Screenshot pointing data:
++++++++
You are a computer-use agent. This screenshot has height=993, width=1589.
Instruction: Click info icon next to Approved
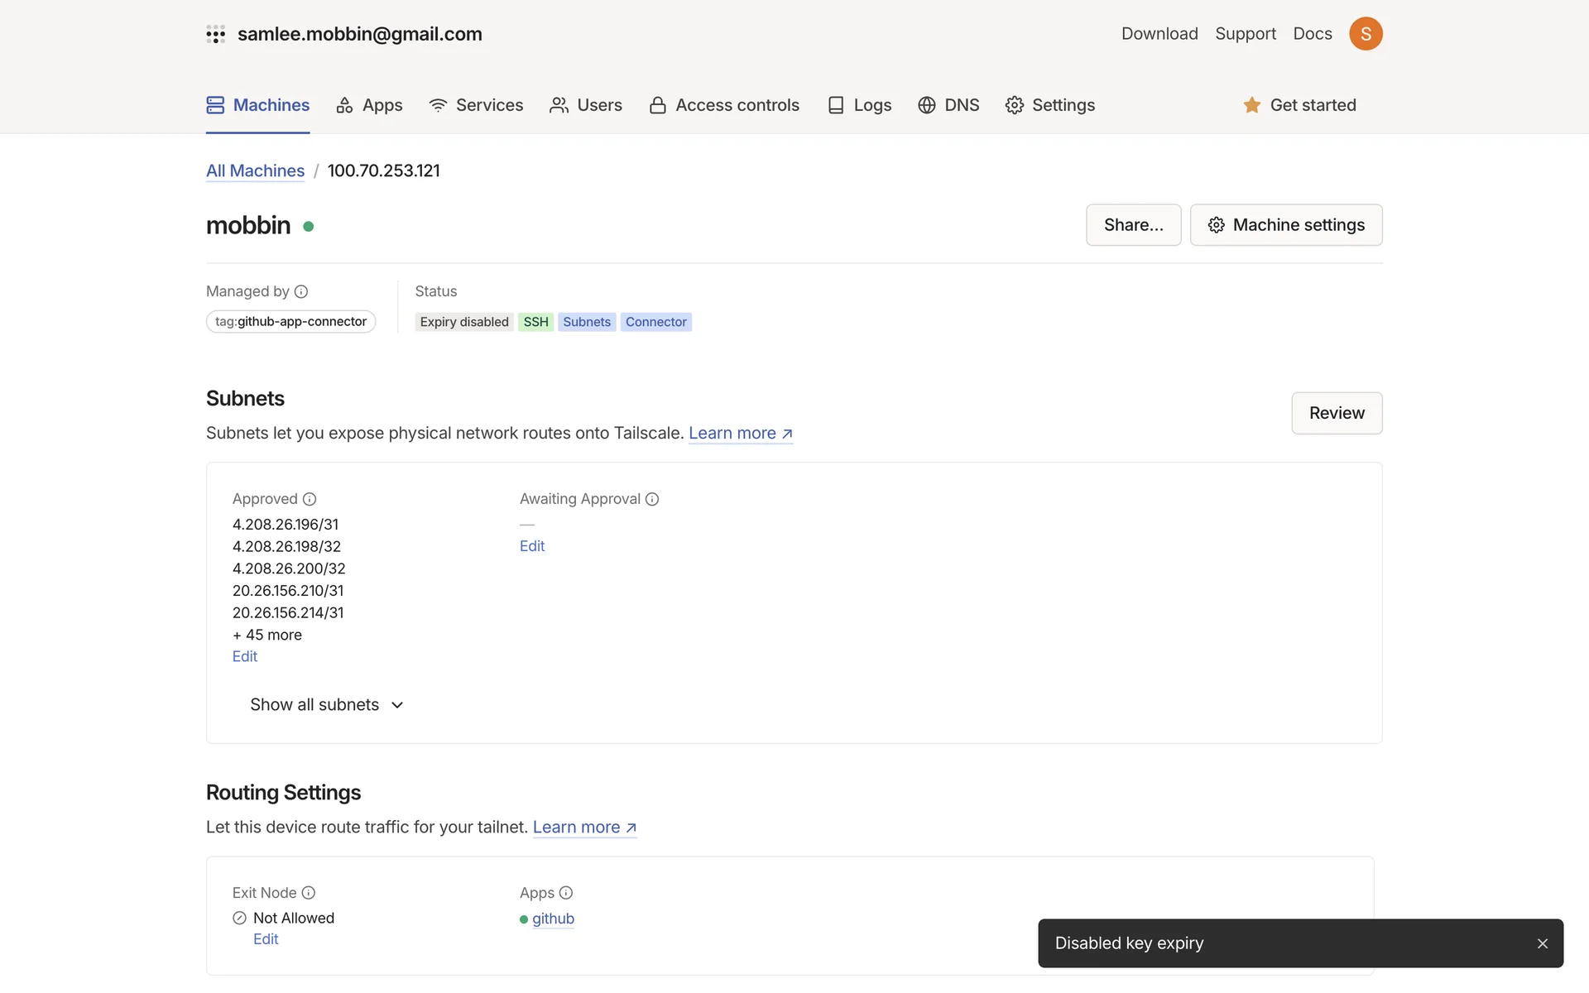[x=310, y=499]
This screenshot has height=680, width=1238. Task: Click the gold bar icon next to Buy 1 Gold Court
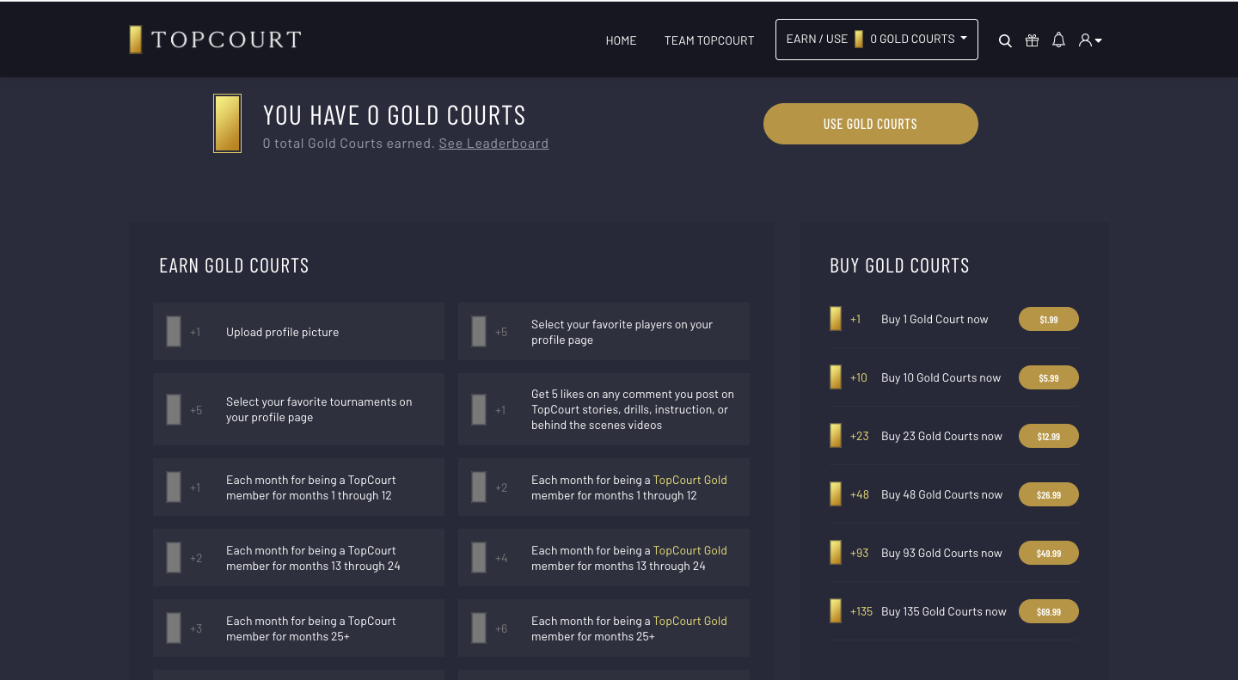[836, 319]
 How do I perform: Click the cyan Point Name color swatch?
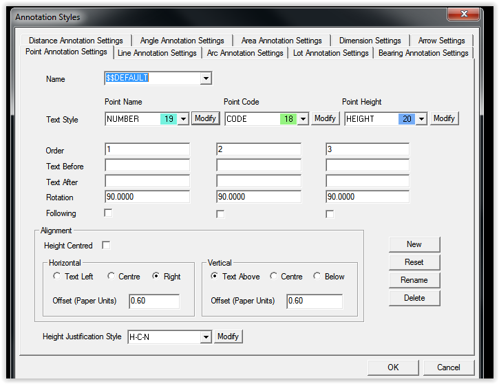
++++++++
**TASK:** Set down every line of the listing above verbatim, leaving out the pictures.

**OUTPUT BELOW:**
You are a computer-use agent. This screenshot has height=993, width=1589.
Instruction: Click info icon next to Approved
[x=310, y=499]
This screenshot has height=680, width=1238. Task: Click the gold bar icon next to Buy 1 Gold Court
[836, 319]
 How do I perform: Click the cyan Point Name color swatch?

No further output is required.